Not Dreaming About Wires
As I joked last week, while there is a movie about synthesizers titled I Dream of Wires, the truth of the matter is closer to the notion that I can’t sleep because I can’t stop thinking about wires. This is true such that I need to cut off using my synthesizers by the time dinner starts. If I go much later, then ideas start forming in my head — cue the Time Bandits memes — that are hard to shut off, much harder to shut off than is a synthesizer itself. The many little lights and screens on my synth fade and go dark, but the ideas linger.
What if I limit signal W such that signal X fluctuates at a slower pace? What if I route sound Y into my laptop, so I can process it before sending it back out to my synth to become sound Z? Should I take the time to remove module A from my synth so I can tweak the jumper settings, thus altering the underlying sonic physics of what it is capable of? Wow, what if I split signal B into signals C and D and do slightly different things to them and then recombine them?
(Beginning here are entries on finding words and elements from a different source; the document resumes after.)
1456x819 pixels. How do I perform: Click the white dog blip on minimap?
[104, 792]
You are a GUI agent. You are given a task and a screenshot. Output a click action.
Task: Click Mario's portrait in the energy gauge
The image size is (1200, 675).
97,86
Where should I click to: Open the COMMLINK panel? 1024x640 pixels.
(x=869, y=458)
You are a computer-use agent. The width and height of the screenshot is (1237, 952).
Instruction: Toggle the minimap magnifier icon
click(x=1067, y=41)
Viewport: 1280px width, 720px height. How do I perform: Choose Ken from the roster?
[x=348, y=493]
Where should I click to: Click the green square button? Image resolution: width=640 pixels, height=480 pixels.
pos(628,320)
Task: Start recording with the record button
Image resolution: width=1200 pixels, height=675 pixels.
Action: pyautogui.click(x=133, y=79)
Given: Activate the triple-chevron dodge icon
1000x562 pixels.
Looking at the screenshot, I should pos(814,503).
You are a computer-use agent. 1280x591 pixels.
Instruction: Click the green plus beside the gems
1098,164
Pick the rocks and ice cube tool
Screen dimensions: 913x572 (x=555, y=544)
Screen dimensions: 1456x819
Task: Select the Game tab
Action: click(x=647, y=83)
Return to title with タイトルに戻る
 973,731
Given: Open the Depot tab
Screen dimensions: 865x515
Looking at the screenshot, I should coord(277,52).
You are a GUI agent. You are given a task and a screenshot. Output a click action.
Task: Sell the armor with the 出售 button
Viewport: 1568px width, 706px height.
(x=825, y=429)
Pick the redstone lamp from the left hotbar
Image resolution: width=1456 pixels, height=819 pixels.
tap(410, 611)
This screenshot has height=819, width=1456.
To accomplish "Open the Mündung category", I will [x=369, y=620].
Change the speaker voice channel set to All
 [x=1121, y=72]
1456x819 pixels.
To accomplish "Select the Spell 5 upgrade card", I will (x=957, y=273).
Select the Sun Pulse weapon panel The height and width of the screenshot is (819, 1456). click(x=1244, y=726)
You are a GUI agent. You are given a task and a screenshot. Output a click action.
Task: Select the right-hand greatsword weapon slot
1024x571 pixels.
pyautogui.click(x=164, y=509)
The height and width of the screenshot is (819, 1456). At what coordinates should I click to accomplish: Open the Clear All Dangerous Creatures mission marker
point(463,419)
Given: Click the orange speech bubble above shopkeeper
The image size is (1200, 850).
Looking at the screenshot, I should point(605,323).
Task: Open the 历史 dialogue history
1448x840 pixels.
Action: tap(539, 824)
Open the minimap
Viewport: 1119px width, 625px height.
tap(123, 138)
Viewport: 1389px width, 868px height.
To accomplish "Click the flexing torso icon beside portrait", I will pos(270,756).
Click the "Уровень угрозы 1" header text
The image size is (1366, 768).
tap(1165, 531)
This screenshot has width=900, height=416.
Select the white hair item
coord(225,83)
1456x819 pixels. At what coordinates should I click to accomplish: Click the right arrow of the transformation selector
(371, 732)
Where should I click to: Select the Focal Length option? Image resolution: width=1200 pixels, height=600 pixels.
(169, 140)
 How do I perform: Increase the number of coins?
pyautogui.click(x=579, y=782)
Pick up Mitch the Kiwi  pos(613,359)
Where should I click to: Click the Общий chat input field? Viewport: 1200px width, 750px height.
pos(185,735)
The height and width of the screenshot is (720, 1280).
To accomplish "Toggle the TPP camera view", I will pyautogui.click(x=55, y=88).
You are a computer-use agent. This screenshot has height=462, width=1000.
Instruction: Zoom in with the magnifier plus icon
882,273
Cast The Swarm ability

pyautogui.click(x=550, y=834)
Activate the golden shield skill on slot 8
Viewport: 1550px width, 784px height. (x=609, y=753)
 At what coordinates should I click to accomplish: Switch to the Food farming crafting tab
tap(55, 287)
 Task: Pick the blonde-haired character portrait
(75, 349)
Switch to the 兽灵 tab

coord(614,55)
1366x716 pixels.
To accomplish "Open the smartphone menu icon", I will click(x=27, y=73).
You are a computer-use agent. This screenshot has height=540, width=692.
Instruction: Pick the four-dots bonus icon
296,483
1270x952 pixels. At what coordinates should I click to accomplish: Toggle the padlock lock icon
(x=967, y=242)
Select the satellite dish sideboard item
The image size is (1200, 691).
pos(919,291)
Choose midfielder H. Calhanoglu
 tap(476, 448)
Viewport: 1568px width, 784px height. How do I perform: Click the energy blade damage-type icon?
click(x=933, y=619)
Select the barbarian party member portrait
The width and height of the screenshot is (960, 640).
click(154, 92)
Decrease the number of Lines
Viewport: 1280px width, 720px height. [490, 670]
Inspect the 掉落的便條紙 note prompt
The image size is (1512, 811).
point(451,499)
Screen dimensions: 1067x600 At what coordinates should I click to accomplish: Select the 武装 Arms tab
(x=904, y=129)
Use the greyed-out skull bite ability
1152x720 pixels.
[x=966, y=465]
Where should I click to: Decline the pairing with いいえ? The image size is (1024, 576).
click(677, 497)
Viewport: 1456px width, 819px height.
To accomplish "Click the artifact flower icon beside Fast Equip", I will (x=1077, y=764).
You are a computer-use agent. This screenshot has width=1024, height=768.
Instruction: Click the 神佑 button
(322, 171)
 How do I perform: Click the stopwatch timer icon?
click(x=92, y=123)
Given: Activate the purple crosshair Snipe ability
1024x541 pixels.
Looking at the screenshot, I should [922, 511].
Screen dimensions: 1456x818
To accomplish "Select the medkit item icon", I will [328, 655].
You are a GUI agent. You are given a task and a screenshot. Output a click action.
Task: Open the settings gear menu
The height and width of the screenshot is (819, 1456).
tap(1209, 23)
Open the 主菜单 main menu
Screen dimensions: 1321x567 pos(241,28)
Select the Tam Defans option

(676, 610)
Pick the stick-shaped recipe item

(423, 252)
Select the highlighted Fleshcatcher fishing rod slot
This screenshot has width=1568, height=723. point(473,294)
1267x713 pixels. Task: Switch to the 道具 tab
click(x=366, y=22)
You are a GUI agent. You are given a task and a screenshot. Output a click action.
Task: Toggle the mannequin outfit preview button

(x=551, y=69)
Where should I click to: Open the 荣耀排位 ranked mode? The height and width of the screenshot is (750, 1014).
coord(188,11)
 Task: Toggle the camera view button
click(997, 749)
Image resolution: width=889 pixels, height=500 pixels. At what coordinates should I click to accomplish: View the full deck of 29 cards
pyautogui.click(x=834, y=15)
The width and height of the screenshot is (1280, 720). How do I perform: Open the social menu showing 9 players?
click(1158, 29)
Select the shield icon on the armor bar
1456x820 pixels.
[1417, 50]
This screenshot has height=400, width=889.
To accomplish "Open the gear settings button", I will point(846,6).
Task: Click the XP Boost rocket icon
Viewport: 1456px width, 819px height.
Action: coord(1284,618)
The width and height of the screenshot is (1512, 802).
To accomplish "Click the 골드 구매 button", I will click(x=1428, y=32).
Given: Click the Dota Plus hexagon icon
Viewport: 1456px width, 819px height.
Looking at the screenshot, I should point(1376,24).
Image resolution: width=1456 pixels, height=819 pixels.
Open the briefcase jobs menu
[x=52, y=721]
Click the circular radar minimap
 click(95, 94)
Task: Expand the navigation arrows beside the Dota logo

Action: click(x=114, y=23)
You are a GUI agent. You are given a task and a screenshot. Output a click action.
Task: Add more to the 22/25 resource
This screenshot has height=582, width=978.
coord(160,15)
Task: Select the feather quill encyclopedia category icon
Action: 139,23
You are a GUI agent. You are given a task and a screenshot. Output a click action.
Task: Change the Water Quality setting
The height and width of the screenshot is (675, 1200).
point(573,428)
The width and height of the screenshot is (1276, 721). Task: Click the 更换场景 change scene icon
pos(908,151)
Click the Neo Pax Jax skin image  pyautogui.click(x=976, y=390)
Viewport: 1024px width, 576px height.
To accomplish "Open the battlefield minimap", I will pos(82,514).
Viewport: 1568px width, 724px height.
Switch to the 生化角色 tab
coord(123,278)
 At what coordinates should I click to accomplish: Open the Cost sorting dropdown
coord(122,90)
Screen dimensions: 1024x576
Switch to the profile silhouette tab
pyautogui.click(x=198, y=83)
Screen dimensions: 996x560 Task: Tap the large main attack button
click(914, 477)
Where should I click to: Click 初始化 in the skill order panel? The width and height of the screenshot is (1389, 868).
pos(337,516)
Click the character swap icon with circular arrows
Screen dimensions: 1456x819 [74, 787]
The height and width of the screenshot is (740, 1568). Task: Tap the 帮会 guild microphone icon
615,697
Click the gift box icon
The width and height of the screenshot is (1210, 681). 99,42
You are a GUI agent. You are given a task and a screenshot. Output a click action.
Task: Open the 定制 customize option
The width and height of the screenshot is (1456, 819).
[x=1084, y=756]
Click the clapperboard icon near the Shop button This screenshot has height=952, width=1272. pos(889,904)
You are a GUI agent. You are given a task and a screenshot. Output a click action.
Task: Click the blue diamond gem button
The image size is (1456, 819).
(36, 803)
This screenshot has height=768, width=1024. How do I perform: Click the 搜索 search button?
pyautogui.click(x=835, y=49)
Why isn’t module E connecting to module F the way I expected it to?
This last one is a very recent and real example. I have a module E that I have set up to process inputs from my guitar, which we’ll call instrument G. It turns out that module E has only four inputs, and I need six, which is where module F comes in. I checked in on two different forums, and people were both certain but not entirely certain about the answer. I subsequently read a heap of posts on various other forums, none of which precisely answered my quite precise question.
I should pause here and say that if this sounds draining, if it sounds like exactly why you don’t want to use synthesizers, then please don’t; however, to be clear, I find it fascinating and educational and enjoyable.
This time around, I went so far as to email the creator of both module E and F to get a sense of how they are intended to connect. I promised the creator of those modules that I would eventually write a blog post about my employment of the modules, so that a specific answer to my question — by no means an esoteric question, not within the confines of the esoteric-ish realm in which I was asking it, a realm that once you’re in it no longer feels esoteric — would eventually likely become searchable on the internet. I received a helpful response. I now understand how modules E and F connect.
How synthesizer thinking keeps me up at night isn’t how playing guitar is for me. I can practice right up until I put my head down on my pillow, and I sleep fine. This isn’t how writing is for me. I can write until late — though I generally don’t, though I will jot down ideas quite close to bedtime, and do so almost nightly — and I can still sleep fine. The ideas I jot down are just that, possibilities I want to explore, much as the wiring of my synthesizers are manifestations of ideas. But writing out ideas doesn’t impact my ability to sleep — writing this very post won’t impact my ability to sleep — whereas with synthesizers there is a direct correlation between fiddling with them too late, and not being able to sleep. I don’t understand the distinction. I’m not sure I ever will.